Ruang kelas yang senyap menghantam sosok tergopoh-gopoh menyusuri jajaran ruang lab Biologi, lab Bahasa, juga gedung serbaguna. Ia memutar dari alur yang biasa ditelusuri murid-murid pintar se-Pulau Bangka. Seminggu penuh jalanan itu tak dilalui olehnya. Ia bukannya melambat, namun menyegerakan derap lari yang dimulai dari jalur keluar disamping gedung serbaguna. Memang itu jalur berlumpur dan bisa saja ia terpeleset karena langkah lari yang tak tepat. Tapi, toh ia baik-baik saja dan melebihi ekspektasinya sendiri yang biasanya lebih lambat seketika melalui jalur riskan jika dilewati dengan cara itu. Kalaupun ada olimpiade melewati jalur lumpur itu, ia bisa diganjar medali emas yang tak ia dapat dengan tanding otak.

Meskipun begitu, untung saja Pak Sulaiman tak mengajarkan sosok itu aliran kapitalis, juga bukan aliran sebaliknya.
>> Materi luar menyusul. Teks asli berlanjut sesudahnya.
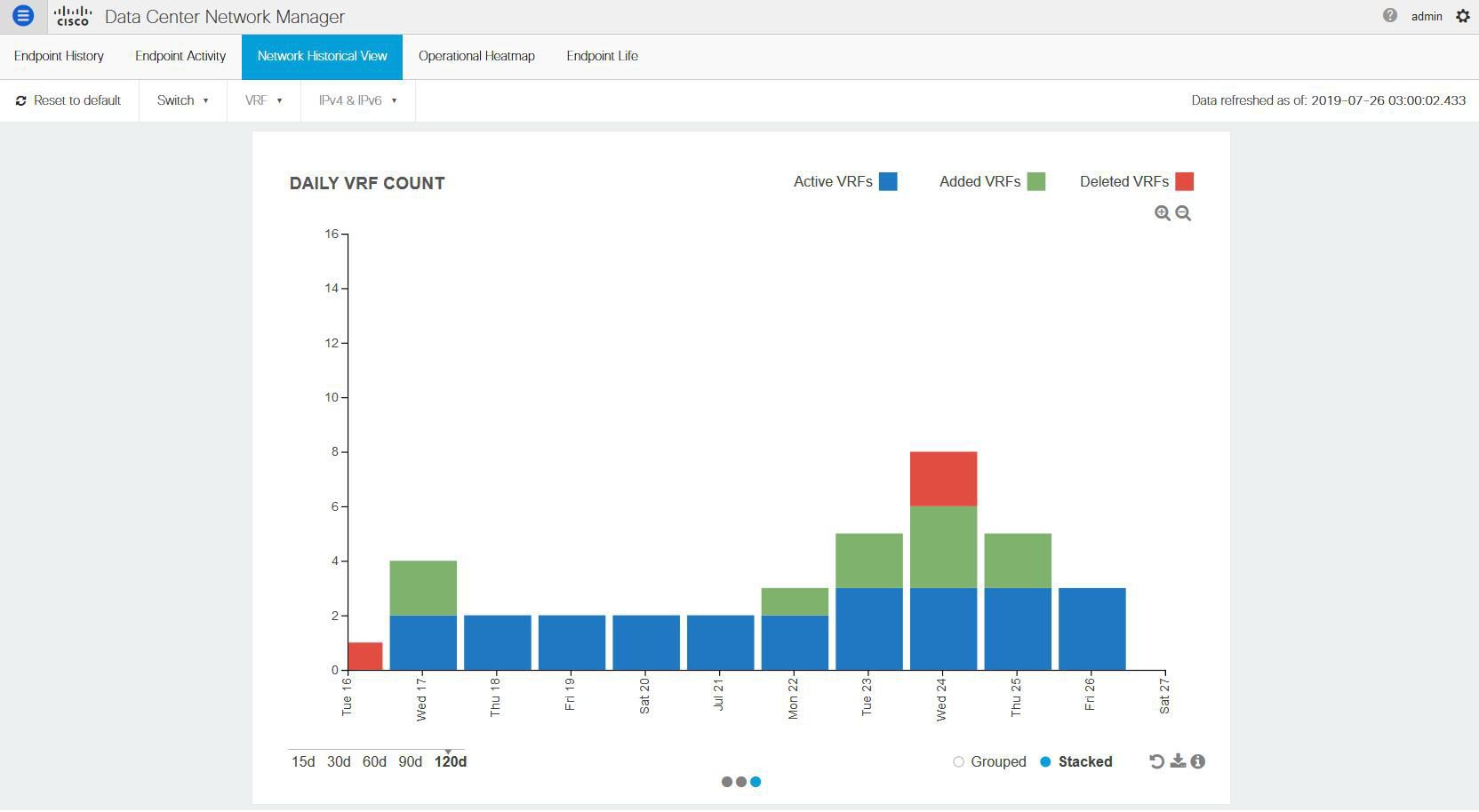Switch to Endpoint Life tab

[x=603, y=56]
Norma hidup dikampung lah yang menjadikan si fenomenal itu tak seegois orang-orang dengan akal pikiran di atas normal lain. Sambilan ikut membantu mengurus ternak, ia juga tidak pernah sekalipun melewatkan canda tawa suka ria orang kampung. Sekalian mengasah kapabilitas bersosial di dunia nyata.

Tibalah ia ke hadapan ruang kelas yang lengang dihisap oleh perhatian khidmat upacara. Apa yang ia cari sampai-sampai rela berimbai keringat sebiji jagung disekitar pipi? Harusnya ia berada disana untuk mendapat sambutan dari warga sekolah. Tak hiraukan riuh rendah dari lapangan upacara yang masih penuh sesak pelajar mengeroyok barisan pahlawan ilmu, ia masuk saja ke petakan luas dengan perabot belajar mengajar yang dari tahun ke tahun tetap sama, kecuali lomba menghias kelas saat tanggal tujuh belas.